[Records from a dataset]

*****

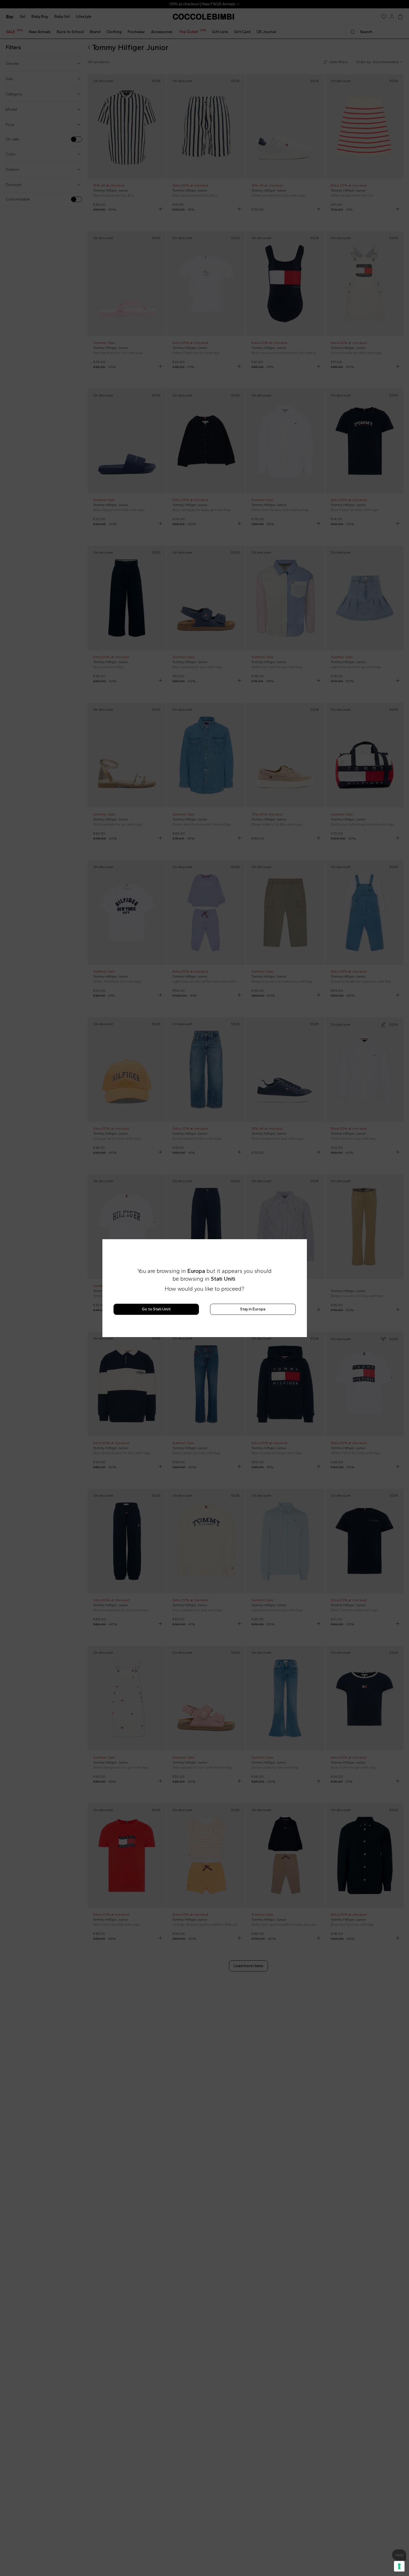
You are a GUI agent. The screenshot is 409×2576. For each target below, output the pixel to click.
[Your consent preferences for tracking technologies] (399, 2566)
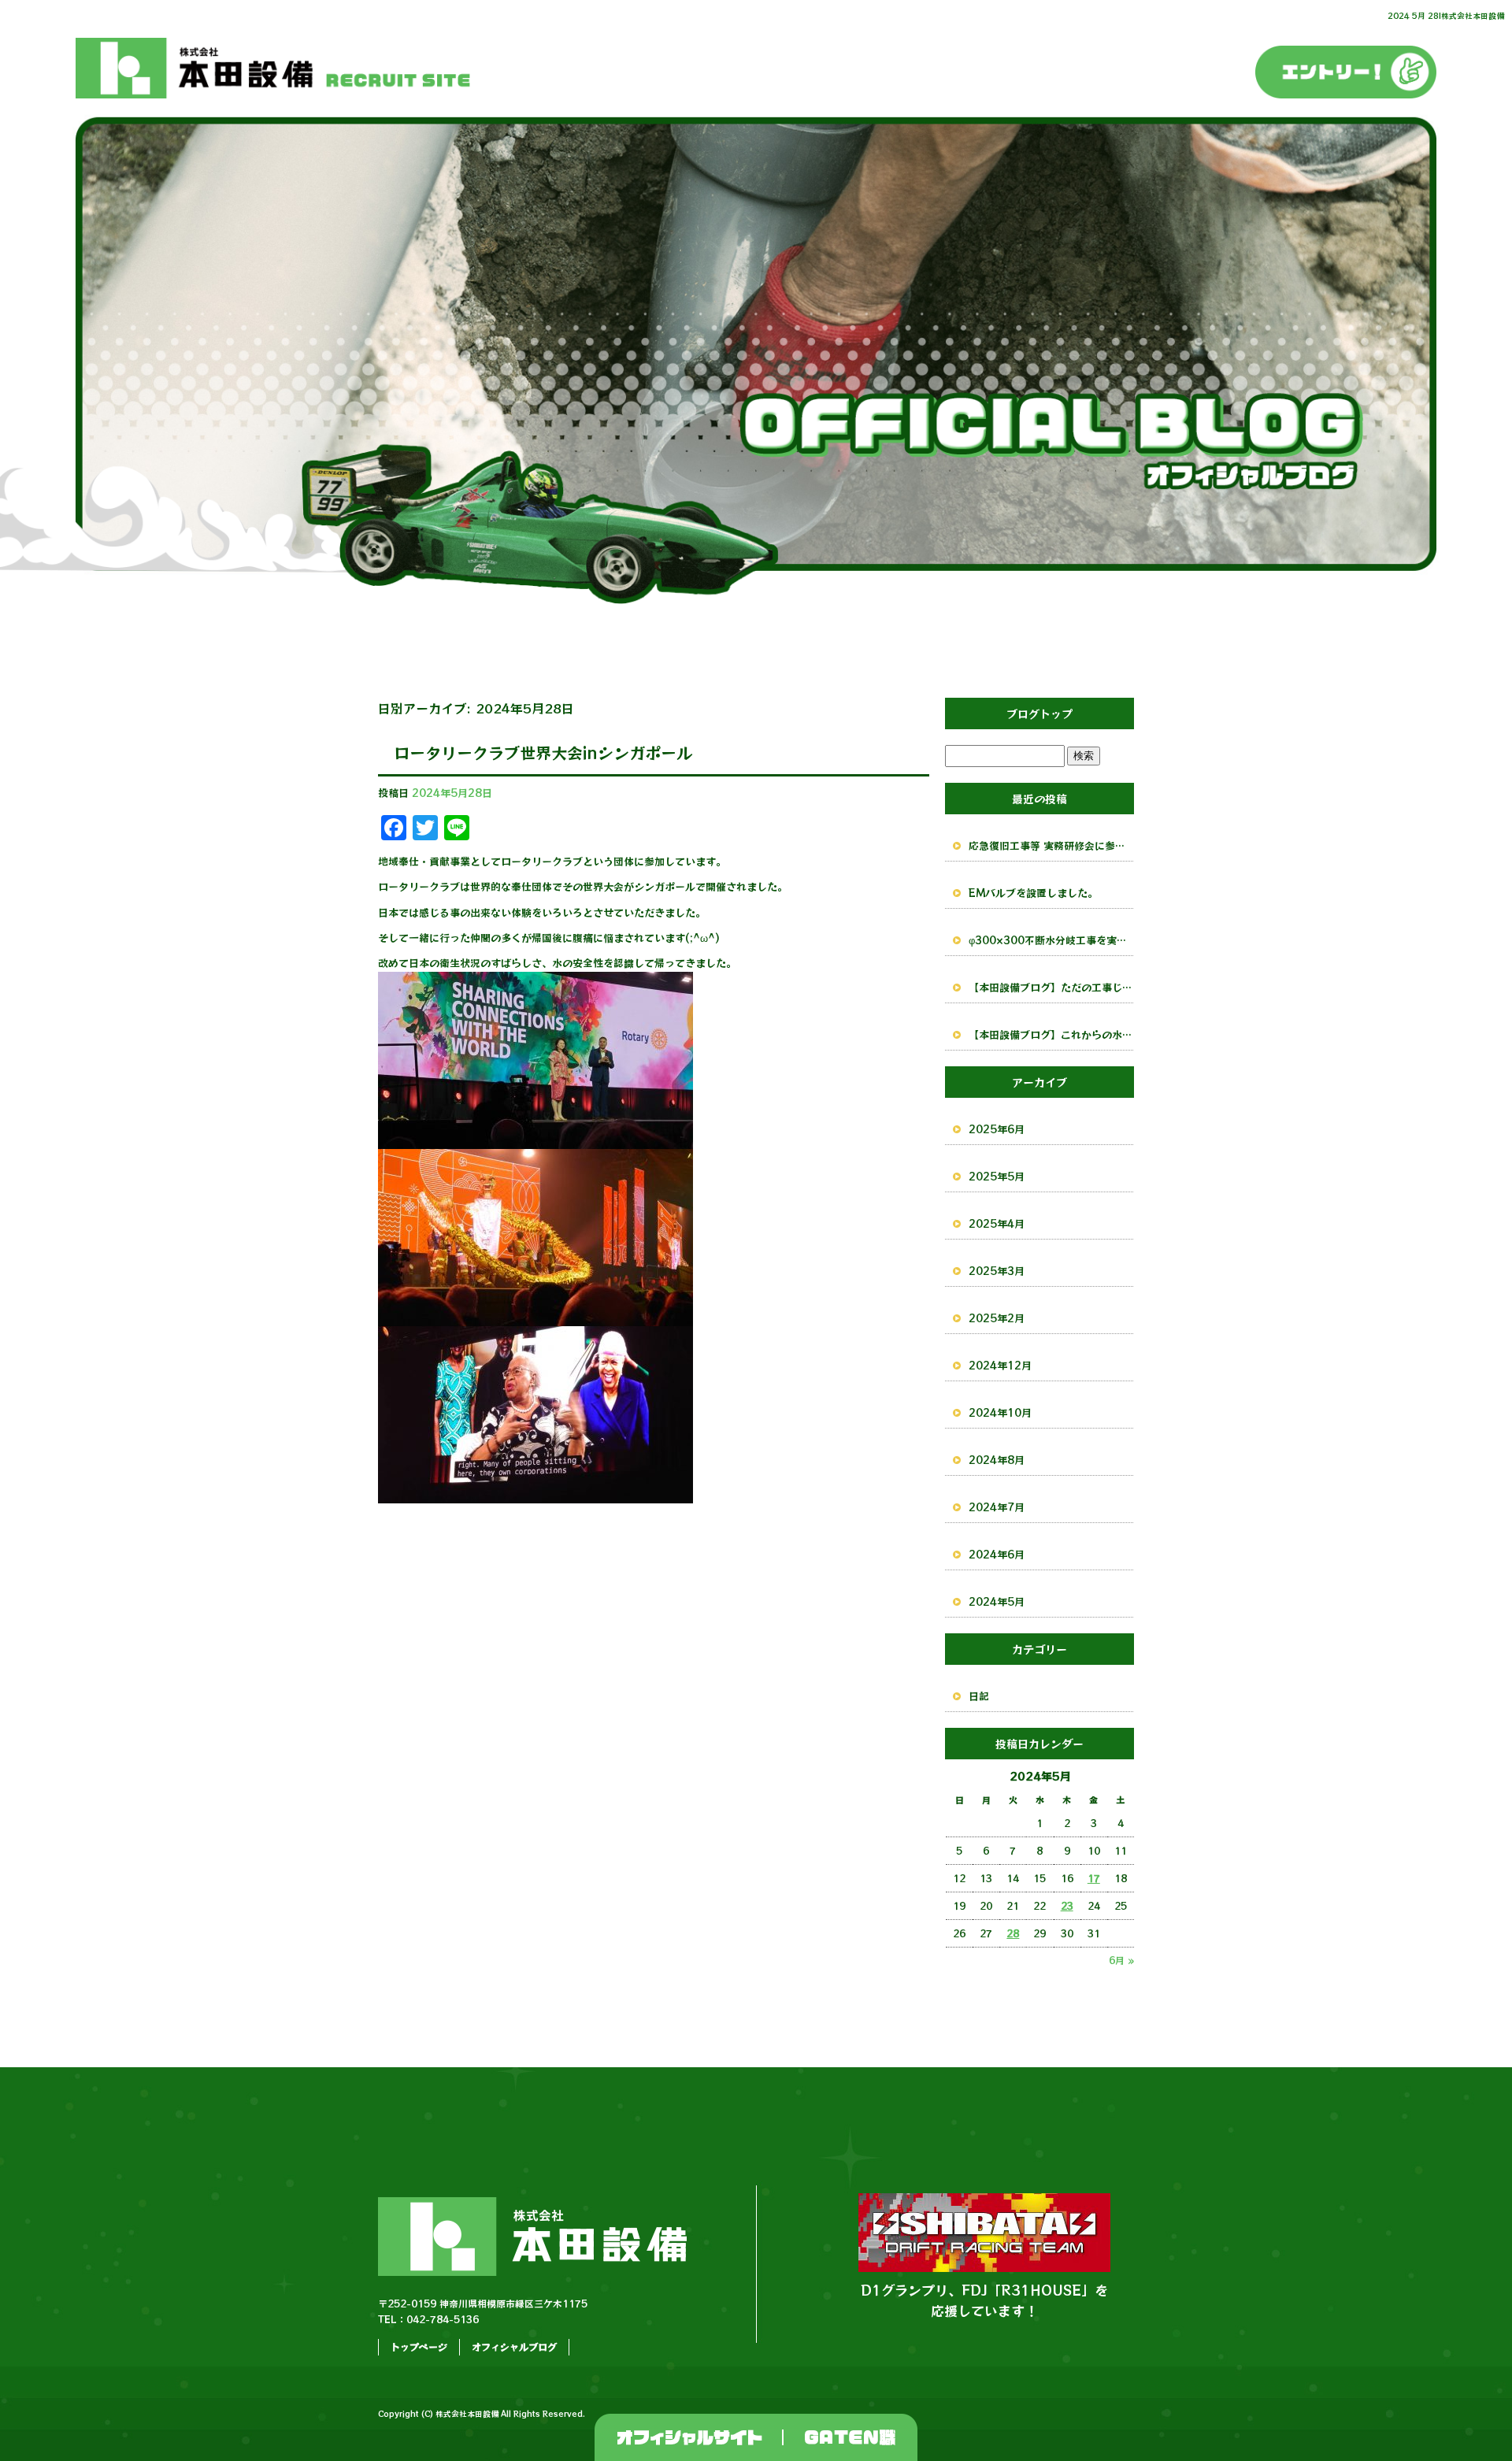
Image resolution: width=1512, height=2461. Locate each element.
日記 (979, 1695)
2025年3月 (997, 1270)
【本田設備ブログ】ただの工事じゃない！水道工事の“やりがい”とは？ (1051, 987)
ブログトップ (1039, 713)
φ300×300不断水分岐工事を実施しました (1051, 939)
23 (1067, 1905)
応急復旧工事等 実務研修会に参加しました (1051, 845)
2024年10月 (1000, 1412)
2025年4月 (997, 1223)
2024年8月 (997, 1459)
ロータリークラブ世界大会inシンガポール (543, 752)
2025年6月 (997, 1128)
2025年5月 (997, 1176)
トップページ (419, 2346)
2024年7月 (997, 1506)
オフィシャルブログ (514, 2346)
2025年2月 (997, 1317)
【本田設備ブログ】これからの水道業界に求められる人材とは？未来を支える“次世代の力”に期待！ (1051, 1034)
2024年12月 (1000, 1365)
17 (1094, 1878)
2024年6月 (997, 1554)
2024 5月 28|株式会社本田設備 (1446, 15)
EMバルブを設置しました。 (1033, 892)
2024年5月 (997, 1601)
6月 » (1121, 1959)
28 (1012, 1933)
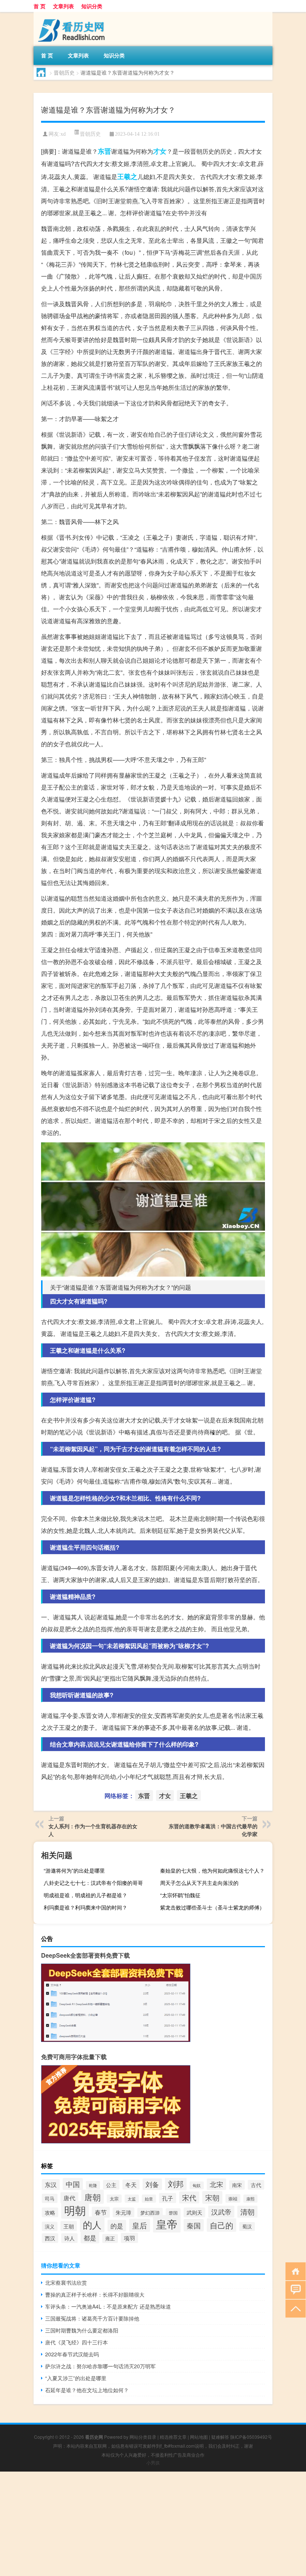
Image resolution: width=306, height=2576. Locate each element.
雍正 (110, 2238)
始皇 (149, 2199)
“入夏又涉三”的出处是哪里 (75, 2378)
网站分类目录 (142, 2437)
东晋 (104, 151)
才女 (159, 151)
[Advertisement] (153, 2524)
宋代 (189, 2197)
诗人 (69, 2238)
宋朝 (212, 2197)
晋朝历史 (64, 72)
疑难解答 (220, 2437)
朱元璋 (123, 2212)
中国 (73, 2184)
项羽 (129, 2238)
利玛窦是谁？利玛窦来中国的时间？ (85, 1907)
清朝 (247, 2211)
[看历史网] (73, 14)
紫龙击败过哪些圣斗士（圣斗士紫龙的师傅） (212, 1907)
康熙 (250, 2199)
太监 (132, 2199)
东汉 (51, 2184)
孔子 (167, 2198)
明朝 (75, 2210)
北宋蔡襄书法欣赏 (66, 2282)
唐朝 (92, 2197)
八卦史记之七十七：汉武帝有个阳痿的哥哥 (93, 1882)
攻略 (50, 2212)
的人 (92, 2224)
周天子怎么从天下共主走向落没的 (199, 1882)
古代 (256, 2184)
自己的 (221, 2225)
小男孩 (153, 2462)
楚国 (173, 2212)
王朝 (68, 2226)
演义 (49, 2226)
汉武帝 (221, 2211)
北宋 (216, 2184)
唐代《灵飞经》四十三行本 (76, 2342)
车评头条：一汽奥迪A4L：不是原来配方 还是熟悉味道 (108, 2306)
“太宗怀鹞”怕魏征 (180, 1895)
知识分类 (91, 6)
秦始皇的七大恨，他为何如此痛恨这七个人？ (212, 1870)
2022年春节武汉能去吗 (72, 2354)
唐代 (69, 2197)
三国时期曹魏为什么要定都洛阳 (81, 2330)
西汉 (50, 2238)
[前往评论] (293, 2289)
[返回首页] (293, 2270)
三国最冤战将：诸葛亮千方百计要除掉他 (92, 2318)
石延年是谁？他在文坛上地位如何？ (87, 2390)
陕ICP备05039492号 (251, 2437)
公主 (111, 2184)
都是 (90, 2237)
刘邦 (176, 2183)
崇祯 (232, 2198)
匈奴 (197, 2185)
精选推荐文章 (173, 2437)
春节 (101, 2212)
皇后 (139, 2225)
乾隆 (93, 2185)
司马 (49, 2198)
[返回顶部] (293, 2308)
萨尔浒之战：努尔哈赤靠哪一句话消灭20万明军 (100, 2366)
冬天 (131, 2184)
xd (63, 134)
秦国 (194, 2225)
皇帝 (167, 2223)
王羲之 (127, 176)
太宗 (114, 2199)
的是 (116, 2225)
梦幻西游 (150, 2212)
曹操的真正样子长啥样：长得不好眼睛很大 (94, 2294)
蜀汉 (247, 2226)
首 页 (40, 6)
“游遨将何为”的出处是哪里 (74, 1870)
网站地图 (199, 2437)
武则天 (194, 2212)
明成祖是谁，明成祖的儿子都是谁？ (85, 1895)
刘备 (152, 2184)
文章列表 (63, 6)
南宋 (237, 2184)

*****

Task to carry out: Give an exact copy of every line from the one holding "唐朝 (92, 2197)" through the end of the records, both included, and no other lines.

Solution:
唐朝 (92, 2197)
八卦史记之七十七：汉武帝有个阳痿的哥哥 (93, 1882)
攻略 (50, 2212)
的人 (92, 2224)
周天子怎么从天下共主走向落没的 (199, 1882)
古代 (256, 2184)
自己的 (221, 2225)
小男孩 (153, 2462)
楚国 (173, 2212)
王朝 (68, 2226)
演义 (49, 2226)
汉武帝 (221, 2211)
北宋 (216, 2184)
唐代《灵飞经》四十三行本 (76, 2342)
车评头条：一汽奥迪A4L：不是原来配方 还是熟悉味道 (108, 2306)
“太宗怀鹞”怕魏征 (180, 1895)
知识分类 (91, 6)
秦始皇的七大恨，他为何如此痛恨这七个人？ (212, 1870)
2022年春节武汉能去吗 (72, 2354)
唐代 (69, 2197)
三国时期曹魏为什么要定都洛阳 (81, 2330)
西汉 (50, 2238)
[前往评论] (293, 2289)
[返回首页] (293, 2270)
三国最冤战将：诸葛亮千方百计要除掉他 (92, 2318)
石延年是谁？他在文坛上地位如何？ (87, 2390)
陕ICP备05039492号 (251, 2437)
公主 (111, 2184)
都是 (90, 2237)
刘邦 (176, 2183)
崇祯 (232, 2198)
匈奴 (197, 2185)
精选推荐文章 (173, 2437)
春节 (101, 2212)
皇后 (139, 2225)
乾隆 (93, 2185)
司马 (49, 2198)
[返回顶部] (293, 2308)
萨尔浒之战：努尔哈赤靠哪一句话消灭20万明军 (100, 2366)
冬天 (131, 2184)
xd (63, 134)
秦国 (194, 2225)
皇帝 (167, 2223)
王羲之 (127, 176)
太宗 (114, 2199)
的是 (116, 2225)
梦幻西游 (150, 2212)
曹操的真正样子长啥样：长得不好眼睛很大 (94, 2294)
蜀汉 (247, 2226)
首 页 (40, 6)
“游遨将何为”的出处是哪里 (74, 1870)
网站地图 (199, 2437)
武则天 (194, 2212)
明成祖是谁，明成祖的儿子都是谁？ (85, 1895)
刘备 (152, 2184)
文章列表 (63, 6)
南宋 (237, 2184)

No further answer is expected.